Le tiers de la population vit en-dessous du seuil de pauvreté et plus de la moitié est analphabète mais le Maroc est une mine d’or pour les capitalistes français. Vivendi, Air France, Alsthom, Alcatel, Renault, Thomson, les ciments Lafarge, le groupe Suez, les grandes banques y sont solidement implantées. Et bien d’autres encore, comme l’industrie du luxe qui vient y exploiter ses « petites mains » (dix fois moins chères que les ouvriers ici !), sans compter toutes ces PME du textile, du jouet ou de l’électronique qui viennent profiter d’un climat… social exceptionnel : la paix et l’ordre dans un pays où une simple distribution de tracts peut valoir la torture et des années de prison, où la peur et la délation règnent dans les quartiers populaires quadrillés par les mouchards de la police, où les familles sont elles-mêmes tenues pour responsables du comportement de chacun de leurs membres...
Après l’indépendance en 1956 et le départ des colons, Hassan II a accaparé les meilleures terres agricoles du pays, les seules qui bénéficient réellement des moyens d’irrigation financés par l’Etat. Il a mis la main sur l’ONA (Omnium Nord Africain), un holding racheté à Paribas, devenu la première puissance financière du pays. Sa fortune est estimée à des dizaines de milliards de francs, alimentée aussi par un système bien rôdé de corruption et semble-t-il par le trafic de drogue.
Aujourd’hui les dirigeants de l’impérialisme cherchent mille excuses à cette dictature, en agitant notamment le spectre de l’islamisme, alors que c’est elle qui alimente le désespoir d’une partie de la population.

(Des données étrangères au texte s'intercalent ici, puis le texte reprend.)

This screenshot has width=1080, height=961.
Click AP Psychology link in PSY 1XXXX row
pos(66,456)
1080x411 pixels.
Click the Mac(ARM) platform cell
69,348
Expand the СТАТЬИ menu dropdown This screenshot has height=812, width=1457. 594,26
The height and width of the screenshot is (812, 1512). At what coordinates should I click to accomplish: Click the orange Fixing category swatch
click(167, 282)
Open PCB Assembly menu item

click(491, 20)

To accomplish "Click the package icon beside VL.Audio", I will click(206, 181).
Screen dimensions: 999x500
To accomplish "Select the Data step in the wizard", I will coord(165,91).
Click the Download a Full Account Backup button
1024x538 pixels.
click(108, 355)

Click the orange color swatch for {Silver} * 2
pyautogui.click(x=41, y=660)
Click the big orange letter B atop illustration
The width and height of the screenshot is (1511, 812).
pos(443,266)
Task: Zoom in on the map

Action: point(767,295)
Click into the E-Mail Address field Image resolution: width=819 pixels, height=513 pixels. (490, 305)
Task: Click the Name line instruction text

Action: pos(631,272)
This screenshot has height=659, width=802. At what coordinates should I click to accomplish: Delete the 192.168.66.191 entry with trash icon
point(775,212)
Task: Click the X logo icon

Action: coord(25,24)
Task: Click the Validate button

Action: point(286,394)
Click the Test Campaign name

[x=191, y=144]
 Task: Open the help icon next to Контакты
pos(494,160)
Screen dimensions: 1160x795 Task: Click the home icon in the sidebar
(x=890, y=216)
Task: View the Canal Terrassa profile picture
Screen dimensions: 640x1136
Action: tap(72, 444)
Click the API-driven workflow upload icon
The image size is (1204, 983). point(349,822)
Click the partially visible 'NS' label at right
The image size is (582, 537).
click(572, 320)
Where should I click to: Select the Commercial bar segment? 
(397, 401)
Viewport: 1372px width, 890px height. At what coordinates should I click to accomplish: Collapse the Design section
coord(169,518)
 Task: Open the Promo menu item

Ils voudraient le faire oublier en s’appuyant sur des images censées montrer « un peuple en larmes ». Comme si des millions de Russes n’avaient pas pleuré en leur temps la mort de Staline, comme si cela aurait dû prouver quoi que ce soit alors que des millions d’autres serraient les poings de rage…
Quelle est la dictature qui ne se sert pas de subterfuges, comme le patriotisme, la religion , les « traditions », ou encore le culte de la personnalité ? Quelle est la dictature qui ne se sert pas aussi, à un moment ou à un autre, du ralliement d’anciens opposants pour faire croire à une « ouverture » ? Cela n’empêche pas toujours les explosions de colère…
Dans le passé, les travailleurs marocains ont montré un formidable courage en menant des grèves massives à l’échelle de tout le pays. Des émeutes en 1981, 1984, 1990, ont été noyées dans le sang, elles ont fait des milliers de morts mais elles ont aussi fait trembler le régime. De ces travailleurs en lutte nous sommes solidaires. Pas de notre impérialisme qui fabrique, entretient et cautionne les dictateurs.